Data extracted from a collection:
--

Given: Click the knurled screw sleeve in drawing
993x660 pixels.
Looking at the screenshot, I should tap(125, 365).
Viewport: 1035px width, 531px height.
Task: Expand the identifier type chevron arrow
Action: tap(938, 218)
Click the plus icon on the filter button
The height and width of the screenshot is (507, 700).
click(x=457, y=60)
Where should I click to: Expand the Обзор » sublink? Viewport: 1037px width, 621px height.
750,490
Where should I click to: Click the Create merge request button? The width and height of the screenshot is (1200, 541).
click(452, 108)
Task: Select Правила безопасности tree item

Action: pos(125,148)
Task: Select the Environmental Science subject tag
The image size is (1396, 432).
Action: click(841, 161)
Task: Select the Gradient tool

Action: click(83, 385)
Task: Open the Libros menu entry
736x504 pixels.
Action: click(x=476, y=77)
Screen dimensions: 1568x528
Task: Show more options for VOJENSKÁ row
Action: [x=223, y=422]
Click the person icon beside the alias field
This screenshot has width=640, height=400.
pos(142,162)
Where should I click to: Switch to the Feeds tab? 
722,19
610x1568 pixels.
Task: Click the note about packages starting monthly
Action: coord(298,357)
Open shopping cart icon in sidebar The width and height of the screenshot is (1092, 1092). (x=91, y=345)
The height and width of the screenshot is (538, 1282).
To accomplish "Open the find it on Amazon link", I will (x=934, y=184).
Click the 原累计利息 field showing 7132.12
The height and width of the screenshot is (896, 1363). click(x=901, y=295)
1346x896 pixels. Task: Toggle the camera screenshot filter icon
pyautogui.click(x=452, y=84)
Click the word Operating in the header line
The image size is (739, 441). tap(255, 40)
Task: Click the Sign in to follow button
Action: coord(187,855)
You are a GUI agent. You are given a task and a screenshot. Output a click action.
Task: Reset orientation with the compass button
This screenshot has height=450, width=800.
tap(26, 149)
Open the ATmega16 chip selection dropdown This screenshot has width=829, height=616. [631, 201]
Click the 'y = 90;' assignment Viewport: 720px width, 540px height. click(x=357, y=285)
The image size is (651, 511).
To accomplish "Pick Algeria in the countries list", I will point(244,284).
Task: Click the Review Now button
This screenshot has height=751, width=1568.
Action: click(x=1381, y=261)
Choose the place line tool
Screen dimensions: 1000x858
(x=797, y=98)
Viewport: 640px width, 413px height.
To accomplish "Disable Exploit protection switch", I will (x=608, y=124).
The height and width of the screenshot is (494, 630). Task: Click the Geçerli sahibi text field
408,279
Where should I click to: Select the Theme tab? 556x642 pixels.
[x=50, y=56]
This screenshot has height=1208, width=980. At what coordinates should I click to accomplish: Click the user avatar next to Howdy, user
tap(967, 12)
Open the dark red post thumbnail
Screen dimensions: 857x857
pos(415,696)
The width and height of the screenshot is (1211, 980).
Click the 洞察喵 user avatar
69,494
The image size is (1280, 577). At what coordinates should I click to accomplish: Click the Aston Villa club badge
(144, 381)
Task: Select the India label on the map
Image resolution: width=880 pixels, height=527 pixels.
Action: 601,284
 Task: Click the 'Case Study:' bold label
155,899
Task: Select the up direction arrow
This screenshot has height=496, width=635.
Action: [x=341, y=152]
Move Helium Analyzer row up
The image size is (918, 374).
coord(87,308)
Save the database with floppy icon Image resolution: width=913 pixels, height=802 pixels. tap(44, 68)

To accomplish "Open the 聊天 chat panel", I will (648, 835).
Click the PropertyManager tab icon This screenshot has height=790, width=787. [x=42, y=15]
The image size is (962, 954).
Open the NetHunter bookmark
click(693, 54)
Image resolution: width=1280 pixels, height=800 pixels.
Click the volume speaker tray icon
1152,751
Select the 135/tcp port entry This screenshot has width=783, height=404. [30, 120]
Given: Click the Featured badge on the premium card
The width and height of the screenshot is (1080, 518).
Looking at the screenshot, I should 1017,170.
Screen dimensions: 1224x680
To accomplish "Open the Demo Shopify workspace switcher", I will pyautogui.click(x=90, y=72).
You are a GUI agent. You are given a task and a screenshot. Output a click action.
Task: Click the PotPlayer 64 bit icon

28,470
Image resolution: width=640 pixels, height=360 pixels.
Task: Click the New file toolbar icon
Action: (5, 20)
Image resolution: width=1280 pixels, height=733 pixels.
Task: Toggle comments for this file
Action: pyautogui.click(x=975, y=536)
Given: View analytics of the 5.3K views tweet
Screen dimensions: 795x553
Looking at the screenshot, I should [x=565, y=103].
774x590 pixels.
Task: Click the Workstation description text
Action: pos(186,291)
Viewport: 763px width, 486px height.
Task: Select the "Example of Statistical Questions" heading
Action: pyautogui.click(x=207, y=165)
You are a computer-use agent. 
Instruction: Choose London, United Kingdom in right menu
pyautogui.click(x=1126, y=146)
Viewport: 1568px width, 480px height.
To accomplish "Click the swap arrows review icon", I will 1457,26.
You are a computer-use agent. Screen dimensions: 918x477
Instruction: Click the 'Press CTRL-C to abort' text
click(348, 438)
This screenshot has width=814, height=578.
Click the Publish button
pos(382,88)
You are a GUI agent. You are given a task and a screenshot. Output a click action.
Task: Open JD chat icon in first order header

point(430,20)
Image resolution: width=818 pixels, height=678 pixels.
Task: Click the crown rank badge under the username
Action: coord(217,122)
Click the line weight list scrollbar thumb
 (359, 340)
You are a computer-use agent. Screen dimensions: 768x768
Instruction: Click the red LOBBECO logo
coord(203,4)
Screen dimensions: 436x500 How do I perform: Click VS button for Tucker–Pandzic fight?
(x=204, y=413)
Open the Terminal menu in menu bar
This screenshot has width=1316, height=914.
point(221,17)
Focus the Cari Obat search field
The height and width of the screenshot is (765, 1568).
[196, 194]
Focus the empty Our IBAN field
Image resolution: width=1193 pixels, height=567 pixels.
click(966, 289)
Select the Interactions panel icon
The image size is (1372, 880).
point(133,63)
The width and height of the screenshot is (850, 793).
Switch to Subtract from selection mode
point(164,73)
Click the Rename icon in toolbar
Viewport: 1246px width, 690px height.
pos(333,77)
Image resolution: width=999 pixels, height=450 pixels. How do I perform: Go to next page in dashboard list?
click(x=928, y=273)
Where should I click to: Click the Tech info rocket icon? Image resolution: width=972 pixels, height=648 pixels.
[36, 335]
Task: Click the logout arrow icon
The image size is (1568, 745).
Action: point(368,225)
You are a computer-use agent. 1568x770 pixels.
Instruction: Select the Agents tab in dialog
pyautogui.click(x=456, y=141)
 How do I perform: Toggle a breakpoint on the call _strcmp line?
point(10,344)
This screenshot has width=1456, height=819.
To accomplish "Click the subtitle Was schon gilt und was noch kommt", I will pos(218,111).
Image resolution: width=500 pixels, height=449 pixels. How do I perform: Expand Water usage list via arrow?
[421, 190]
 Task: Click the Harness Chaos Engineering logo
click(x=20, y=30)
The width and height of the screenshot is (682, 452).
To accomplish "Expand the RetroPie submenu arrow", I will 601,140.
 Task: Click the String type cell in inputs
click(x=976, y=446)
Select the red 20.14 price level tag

--

Reproduce every line above containing "panel".

To accomplish "Open the 聊天 chat panel", I will (648, 835).
Select the Interactions panel icon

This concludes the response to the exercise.